*What the task requires*
Pick out each line of the records that includes the string "magnifier", and copy it.

Records contained in a dataset

::::

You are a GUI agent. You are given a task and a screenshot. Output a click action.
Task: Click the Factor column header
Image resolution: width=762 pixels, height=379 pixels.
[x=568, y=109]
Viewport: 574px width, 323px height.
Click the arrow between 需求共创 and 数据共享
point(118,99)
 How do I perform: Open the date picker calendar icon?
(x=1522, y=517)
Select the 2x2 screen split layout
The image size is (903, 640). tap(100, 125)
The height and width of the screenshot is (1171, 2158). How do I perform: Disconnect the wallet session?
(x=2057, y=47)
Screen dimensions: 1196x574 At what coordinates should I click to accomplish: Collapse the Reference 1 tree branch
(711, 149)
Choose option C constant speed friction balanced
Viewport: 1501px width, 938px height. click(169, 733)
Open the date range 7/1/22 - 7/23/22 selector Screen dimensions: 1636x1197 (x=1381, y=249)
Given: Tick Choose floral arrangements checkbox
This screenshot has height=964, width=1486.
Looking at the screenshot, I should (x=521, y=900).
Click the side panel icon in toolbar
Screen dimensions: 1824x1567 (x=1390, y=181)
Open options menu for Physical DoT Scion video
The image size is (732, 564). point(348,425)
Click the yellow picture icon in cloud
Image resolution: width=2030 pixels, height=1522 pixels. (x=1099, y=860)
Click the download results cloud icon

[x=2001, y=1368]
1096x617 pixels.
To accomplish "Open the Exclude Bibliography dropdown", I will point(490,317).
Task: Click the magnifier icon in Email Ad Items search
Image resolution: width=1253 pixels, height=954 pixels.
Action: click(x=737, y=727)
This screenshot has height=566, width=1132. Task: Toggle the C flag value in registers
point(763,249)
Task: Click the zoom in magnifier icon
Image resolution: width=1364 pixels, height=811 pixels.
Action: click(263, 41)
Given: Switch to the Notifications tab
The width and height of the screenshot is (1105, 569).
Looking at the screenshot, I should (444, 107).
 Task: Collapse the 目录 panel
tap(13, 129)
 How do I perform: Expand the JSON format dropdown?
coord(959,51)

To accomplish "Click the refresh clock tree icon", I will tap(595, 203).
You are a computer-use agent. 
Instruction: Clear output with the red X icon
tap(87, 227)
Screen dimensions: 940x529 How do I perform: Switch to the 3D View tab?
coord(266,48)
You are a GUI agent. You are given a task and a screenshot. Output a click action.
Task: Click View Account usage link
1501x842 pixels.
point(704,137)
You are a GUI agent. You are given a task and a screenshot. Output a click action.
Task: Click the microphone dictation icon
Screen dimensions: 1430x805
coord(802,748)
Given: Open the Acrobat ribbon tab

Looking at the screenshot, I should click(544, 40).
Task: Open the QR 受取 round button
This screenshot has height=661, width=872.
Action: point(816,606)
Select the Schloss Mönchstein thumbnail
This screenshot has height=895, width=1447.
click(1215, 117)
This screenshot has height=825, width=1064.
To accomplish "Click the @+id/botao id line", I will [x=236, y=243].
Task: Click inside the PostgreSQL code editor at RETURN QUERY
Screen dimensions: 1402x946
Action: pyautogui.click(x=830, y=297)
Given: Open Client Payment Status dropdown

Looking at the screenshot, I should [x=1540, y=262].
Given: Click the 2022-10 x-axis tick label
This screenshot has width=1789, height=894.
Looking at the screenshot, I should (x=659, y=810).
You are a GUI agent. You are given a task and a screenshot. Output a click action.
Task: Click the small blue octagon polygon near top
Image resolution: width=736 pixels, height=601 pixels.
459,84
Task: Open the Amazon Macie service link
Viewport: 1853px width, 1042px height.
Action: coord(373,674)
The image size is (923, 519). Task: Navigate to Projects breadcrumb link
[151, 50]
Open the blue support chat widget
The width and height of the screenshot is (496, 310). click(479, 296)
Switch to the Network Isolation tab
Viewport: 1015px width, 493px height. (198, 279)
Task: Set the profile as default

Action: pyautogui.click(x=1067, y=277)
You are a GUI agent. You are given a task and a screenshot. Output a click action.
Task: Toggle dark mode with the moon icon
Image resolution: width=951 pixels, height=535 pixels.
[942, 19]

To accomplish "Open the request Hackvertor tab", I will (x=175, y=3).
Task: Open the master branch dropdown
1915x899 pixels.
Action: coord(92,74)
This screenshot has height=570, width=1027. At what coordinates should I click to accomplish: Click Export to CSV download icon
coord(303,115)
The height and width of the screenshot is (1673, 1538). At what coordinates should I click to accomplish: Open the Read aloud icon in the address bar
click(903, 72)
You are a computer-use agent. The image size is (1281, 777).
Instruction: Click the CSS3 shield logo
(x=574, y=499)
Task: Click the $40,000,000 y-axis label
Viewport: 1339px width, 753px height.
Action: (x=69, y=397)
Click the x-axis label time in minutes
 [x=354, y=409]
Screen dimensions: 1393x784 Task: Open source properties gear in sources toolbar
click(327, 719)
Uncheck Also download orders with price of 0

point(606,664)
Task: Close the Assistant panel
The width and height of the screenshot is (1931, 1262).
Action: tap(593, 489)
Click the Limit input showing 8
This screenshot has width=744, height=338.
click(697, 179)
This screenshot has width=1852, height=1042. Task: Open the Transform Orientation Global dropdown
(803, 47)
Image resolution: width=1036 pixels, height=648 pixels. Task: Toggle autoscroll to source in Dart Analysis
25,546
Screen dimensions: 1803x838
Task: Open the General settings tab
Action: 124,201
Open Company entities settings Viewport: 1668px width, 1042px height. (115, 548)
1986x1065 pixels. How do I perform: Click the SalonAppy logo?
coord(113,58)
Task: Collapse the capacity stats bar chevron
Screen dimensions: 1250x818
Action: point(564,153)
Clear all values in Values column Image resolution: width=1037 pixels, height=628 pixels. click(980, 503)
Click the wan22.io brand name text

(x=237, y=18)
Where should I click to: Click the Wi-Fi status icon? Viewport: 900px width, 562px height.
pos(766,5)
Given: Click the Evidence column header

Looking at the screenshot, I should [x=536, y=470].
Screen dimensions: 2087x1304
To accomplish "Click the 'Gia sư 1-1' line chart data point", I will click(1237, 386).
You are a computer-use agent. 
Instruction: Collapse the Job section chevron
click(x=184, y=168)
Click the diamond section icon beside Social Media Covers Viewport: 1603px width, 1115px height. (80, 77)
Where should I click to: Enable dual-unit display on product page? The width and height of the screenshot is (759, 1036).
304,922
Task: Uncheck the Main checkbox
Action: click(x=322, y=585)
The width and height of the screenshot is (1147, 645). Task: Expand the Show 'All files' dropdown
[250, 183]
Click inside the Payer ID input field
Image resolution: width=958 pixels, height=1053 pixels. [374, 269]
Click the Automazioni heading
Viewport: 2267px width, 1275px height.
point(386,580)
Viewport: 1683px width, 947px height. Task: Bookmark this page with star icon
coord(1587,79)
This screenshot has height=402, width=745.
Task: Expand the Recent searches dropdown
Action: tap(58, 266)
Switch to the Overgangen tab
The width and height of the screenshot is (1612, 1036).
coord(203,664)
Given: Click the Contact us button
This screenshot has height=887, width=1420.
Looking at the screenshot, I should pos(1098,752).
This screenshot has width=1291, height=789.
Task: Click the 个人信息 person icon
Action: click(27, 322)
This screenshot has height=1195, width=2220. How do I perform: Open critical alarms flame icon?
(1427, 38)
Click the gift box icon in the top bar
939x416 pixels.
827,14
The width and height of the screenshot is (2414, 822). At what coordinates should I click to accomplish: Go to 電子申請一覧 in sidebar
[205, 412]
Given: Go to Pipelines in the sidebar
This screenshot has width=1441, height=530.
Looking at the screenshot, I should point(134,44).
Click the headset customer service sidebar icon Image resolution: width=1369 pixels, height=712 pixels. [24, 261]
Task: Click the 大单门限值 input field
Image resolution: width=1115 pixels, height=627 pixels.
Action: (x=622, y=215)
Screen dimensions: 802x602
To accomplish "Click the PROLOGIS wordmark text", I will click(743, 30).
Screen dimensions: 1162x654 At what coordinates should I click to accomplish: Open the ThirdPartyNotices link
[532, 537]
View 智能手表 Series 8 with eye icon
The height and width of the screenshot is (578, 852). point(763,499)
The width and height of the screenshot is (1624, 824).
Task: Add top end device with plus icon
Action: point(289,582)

::::

*Exercise answer*
Task: Click the magnifier icon in Email Ad Items search
Task: Click the zoom in magnifier icon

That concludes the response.